**Given passage**.
It is well established that renin-angiotensin-aldosterone system inhibitor (RAASi) and, subsequently, mineralocorticoid receptor antagonist–provoked hyperkalemia constitute an over-riding concern and indeed a constraint with their widespread prescription (4,5). Hyperkalemia is one of the most common reasons for down-titrating or discontinuing RAASis, thus potentially depriving patients of the reno- and cardioprotective benefits of these agents. Indeed, the discontinuation or the use of submaximal RAASi doses in response to hyperkalemia was associated with worse cardiorenal outcomes and higher mortality in a recent analysis of >1.7 million individuals (6).

Regretfully, what constitutes clinically relevant hyperkalemia and its perception are obtuse and frequently misleading, and consequently, they must be honed and refined (7). Hyperkalemia is not a bimodal term; it is overly simplistic to assume the stance that hyperkalemia either constitutes a complication or, alternatively, does not. Rather, there are gradations of risk, and indeed, recent clinical studies have used cut points to more accurately assess the frequency and severity of hyperkalemia as a complication of RAASis, mineralocorticoid receptor antagonists, and indeed, SGLT2is (1,2).

The incidence of hyperkalemia in FIDELIO-DKD depended on the definition used. There were 516 (18%) versus 255 (9%) hyperkalemia events reported by the local investigators (irrespective of definition) in patients receiving finerenone versus placebo, respectively. The number of serious hyperkalemia events was 44 (1.6%) versus 12 (0.4%); the number of hospitalizations due to hyperkalemia was 40 (1%) versus eight (0.3%), and the number of permanent discontinuations due to hyperkalemia was 64 (2%) versus 25 (0.9%) in patients receiving finerenone versus placebo. Importantly, there were no deaths attributable to hyperkalemia.

Although the overall number of patients affected by any degree of hyperkalemia in FIDELIO-DKD was not negligible, the mitigation strategies applied in the study protocol resulted in only a very small number of patients discontinuing the study regimen or experiencing severe adverse effects, and no patients died as a result of hyperkalemia. These mitigation strategies included the exclusion of patients with baseline serum potassium concentration >4.8 mEq/L from study participation, a prespecified strict monitoring schedule, and predefined steps for discontinuation and reinitiation of the study drug in the face of hyperkalemia events. Finerenone’s FDA label specifies a similar mitigation regimen to be followed, indicating a conscious effort to minimize the risk of hyperkalemia (in contrast to the practice followed in the wake of the Randomized Aldactone Evaluation Study [RALES]; vide infra).

**Supplied entries**.
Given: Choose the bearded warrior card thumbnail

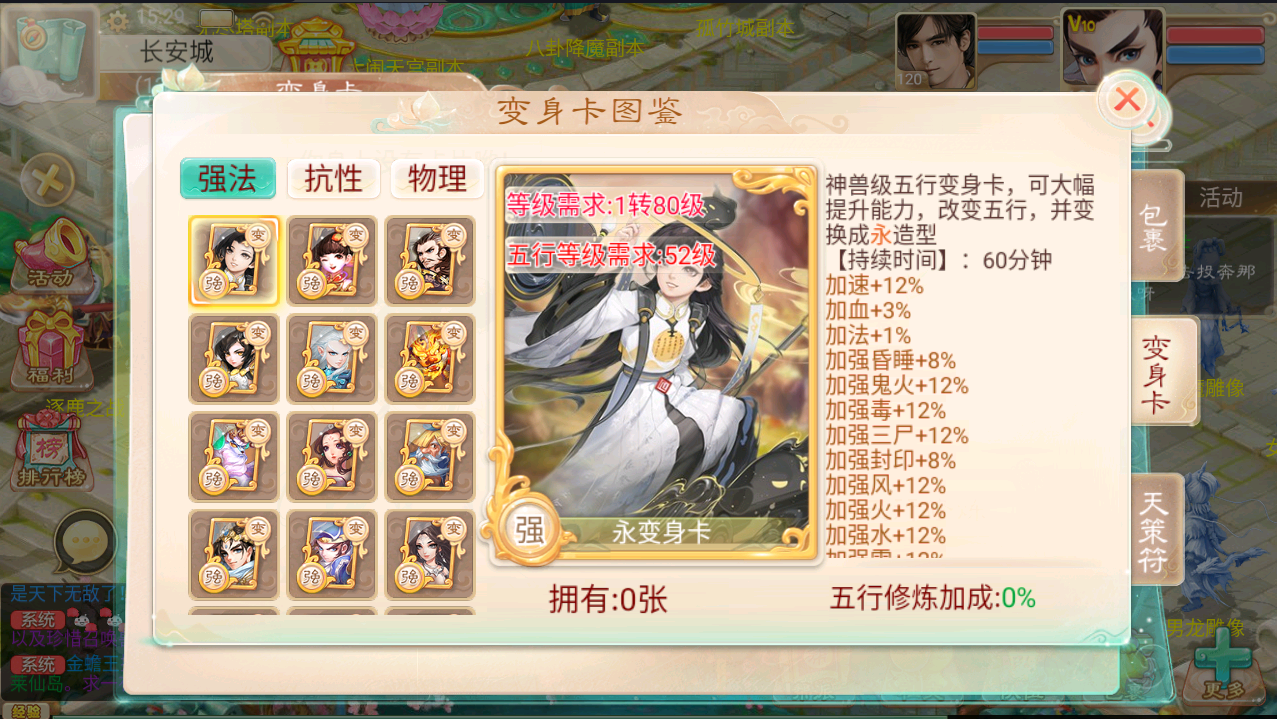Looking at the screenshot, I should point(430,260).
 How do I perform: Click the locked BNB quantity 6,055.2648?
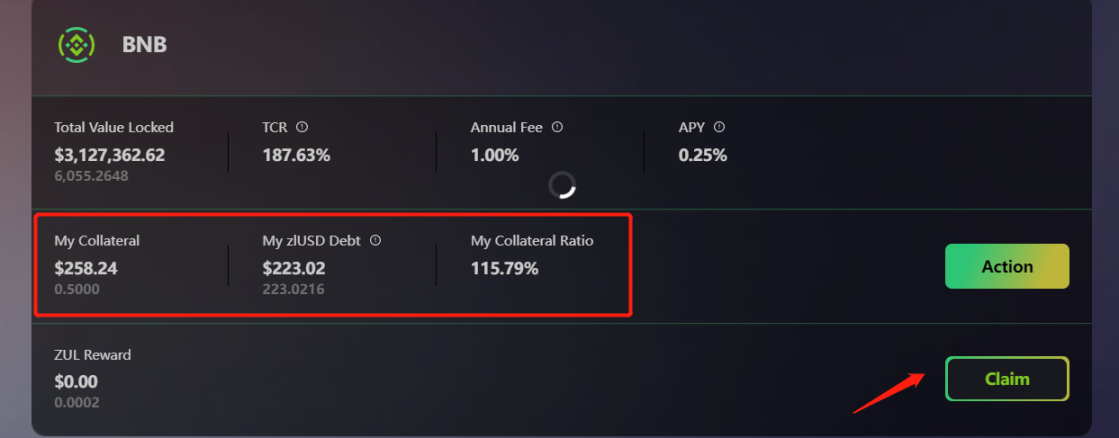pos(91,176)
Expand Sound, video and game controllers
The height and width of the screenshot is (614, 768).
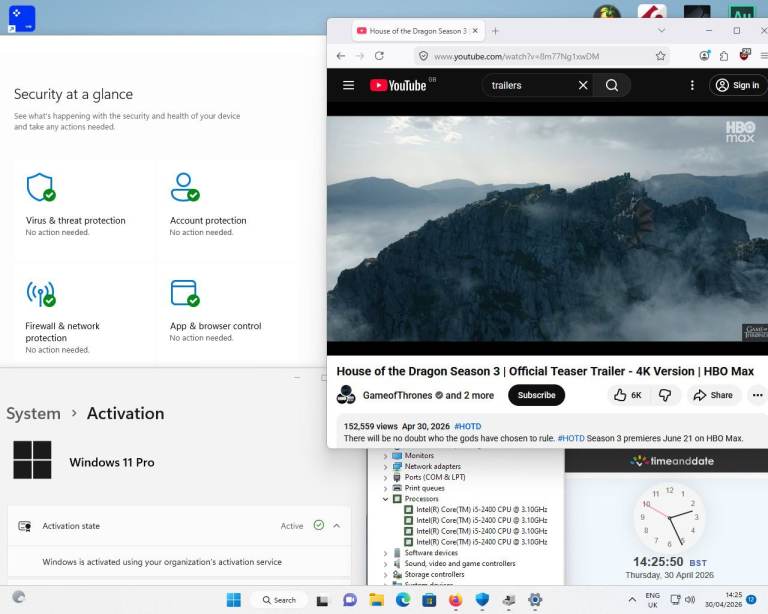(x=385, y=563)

...

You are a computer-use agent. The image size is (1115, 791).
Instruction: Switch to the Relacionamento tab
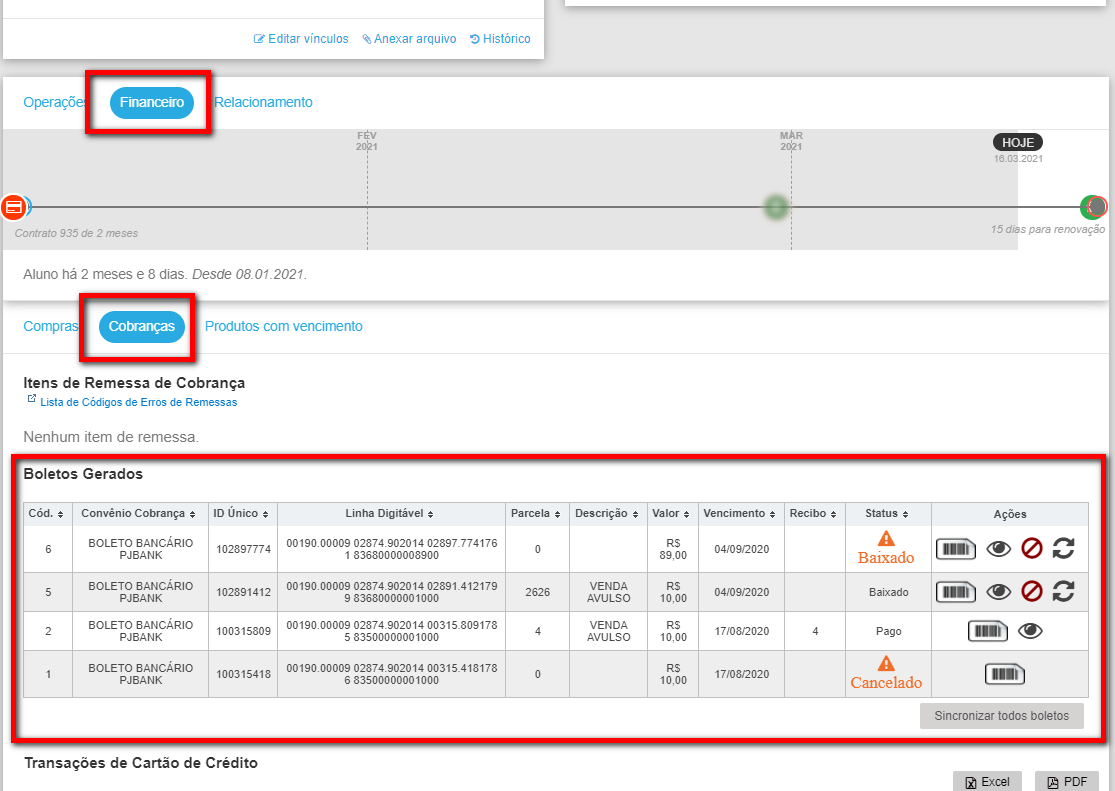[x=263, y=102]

**Assigned task 1**.
Can you print the hyperkalemia passage starting with "Regretfully, what constitutes" and going on through "indeed, SGLT2is (1,2)."?
**Assigned task 2**.
Answer these questions from the hyperkalemia passage:
(a) How many serious hyperkalemia events occurred with finerenone and with placebo in FIDELIO-DKD?
(b) Above what baseline serum potassium concentration were patients excluded from the study?
(c) How many individuals were in the recent analysis linking RAASi discontinuation or submaximal doses to worse outcomes?
The material comes from another source.

**Written response 1**.
Regretfully, what constitutes clinically relevant hyperkalemia and its perception are obtuse and frequently misleading, and consequently, they must be honed and refined (7). Hyperkalemia is not a bimodal term; it is overly simplistic to assume the stance that hyperkalemia either constitutes a complication or, alternatively, does not. Rather, there are gradations of risk, and indeed, recent clinical studies have used cut points to more accurately assess the frequency and severity of hyperkalemia as a complication of RAASis, mineralocorticoid receptor antagonists, and indeed, SGLT2is (1,2).

**Written response 2**.
(a) 44 (1.6%) with finerenone versus 12 (0.4%) with placebo
(b) >4.8 mEq/L
(c) >1.7 million